Minimalism is something that I always saw as unachievable for me, for many reasons. One, I am obsessed with shopping, I want it ALL. Two, because don’t you need all that stuff. If you asked my mum she would probably say I have always been a minimalist. My home isn’t filled with lots of trinkets or unnecessary furniture but this somewhat changed when I had Parker.
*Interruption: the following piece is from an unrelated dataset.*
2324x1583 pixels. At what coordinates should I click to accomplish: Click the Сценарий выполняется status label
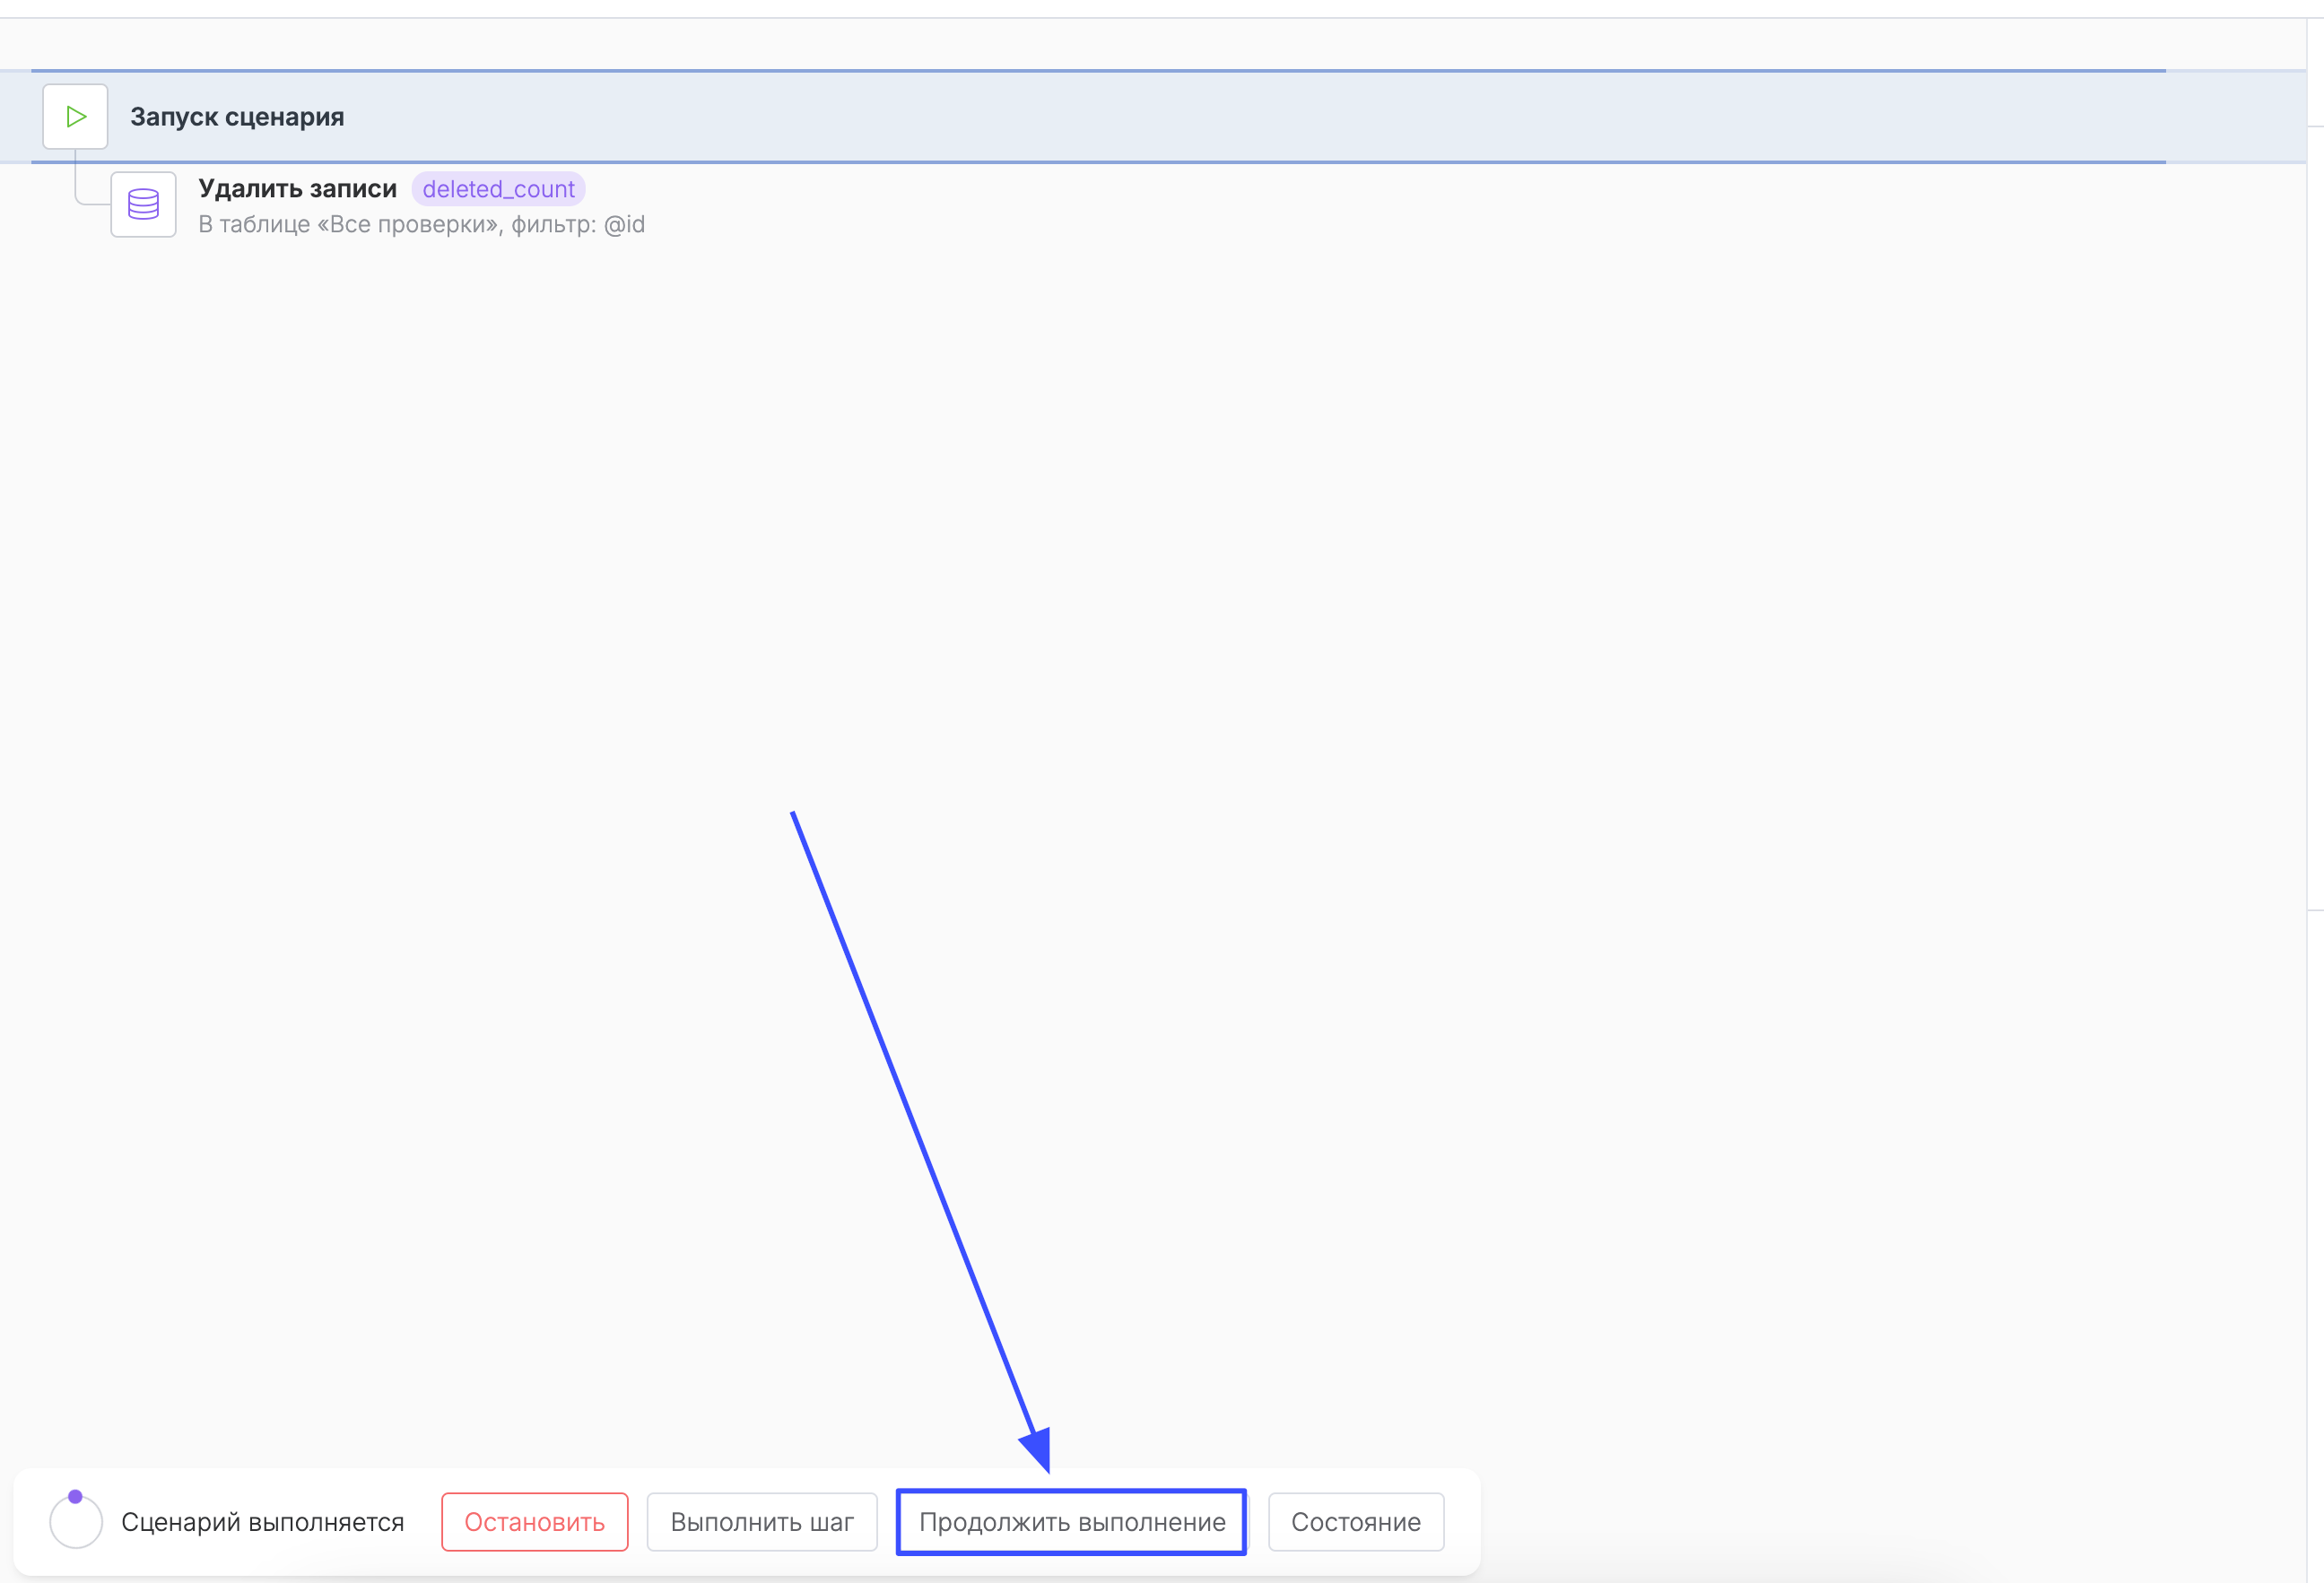[x=262, y=1521]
Becoming a mother I struggled and not in the sense that I wasn’t getting any sleep or wasn’t adjusting to my new life, I just couldn’t get it together and I thought I was the only mum that felt this way. My day would start with cleaning the kitchen, picking up Parker’s toys that were scattered from one end of the house to the other, folding a basket of washing a day and constantly putting things back in there place. Before I knew it the day was ending and I had only just been able to clean up. The days were long but the months were flying by. I constantly felt like I was missing out on time with Parker because I was always cleaning and tidying. It was as though I either had to decide to have a clean home or spend time with Parker. My OCD doesn’t help!
When I looked back on my days and how I spent my time, I seem to do the same thing each day; dishes, endless washing, picking up toys, shoes, clothes, pillows and work socks. But maybe that’s what motherhood was. Maybe that’s just what my new job entailed and my new life looked like, to clean the house and pick up after everyone. It’s not as if this was so different from what I did before, however throwing a baby into the mix and part time work is a whole new ball game. For me, I thought motherhood would mean, that I would get to actually enjoy spending time with my kids. However, I felt like I never truly spent time with Parker. If I didn’t keep cleaning, then my house would fall down and I would never be able to catch up. On the days that I did decide to wake up and just enjoy the day with my little, it seemed that it took almost two days to then get back on top of everything and most days it was easiest, just to stay on top.
Then one day I went into the linen cupboard to get a towel out and a doona fell on me from the top shelf with two spare pillows. I tried to push them back onto the shelf, pushing the doona so it would stay and then quickly shut the door and thought, that’s whoever opens it next problem. Surprise, surprise that person was me. So I pulled everything from the top shelf down and realised we had 6 spare pillows and 3 spare doonas on the top shelf. Was I preparing for triplets or thinking of turning my house into a refuge. Why on earth did we have so much stuff! The more I pulled out the more I saw how much excessive stuff we had accumulated in our linen cupboard within six short years here.
Next I went into the playroom, the room I normally just shut the door on and pretend it’s not there. This was a room full of baskets, each basket full of toys. There were toys on the floor, in boxes, pretty much toys everywhere. I began to go through all the things that Parker had accumulated but he didn’t need. I emptied three bags full but his playroom was still full of so much stuff. Every time I picked up a toy I related it back to a memory or how much he loved it but how can one kid love a million toys (exaggeration, maybe). Sometimes it’s not easy but it’s getting easier. Every weekend I slowly remove things and every weekend it’s easier to tidy. With every toy I remove, I feel lighter. My goal is to remove every toy that does not encourage pretend play or benefit Parker. I only want to have things that are truly loved and needed. I want Parker to be grateful and treasure everything he owns, but how could he be when he owned enough toys for every child in Tasmania (again I may be exaggerating).
I am going to continue to minimalize in other areas of my house too; dishes, clothes (I’ve started and it’s been hard), drawers and cupboards. My hope is that I will spend less time managing my house and more time playing with Parker.
For me choosing minimalism is about the conscious decision to slow down and focus on whatever is happening in the present moment with my life. It’s also about stopping trying to prove my worth by what I own, or spend, or even accomplish.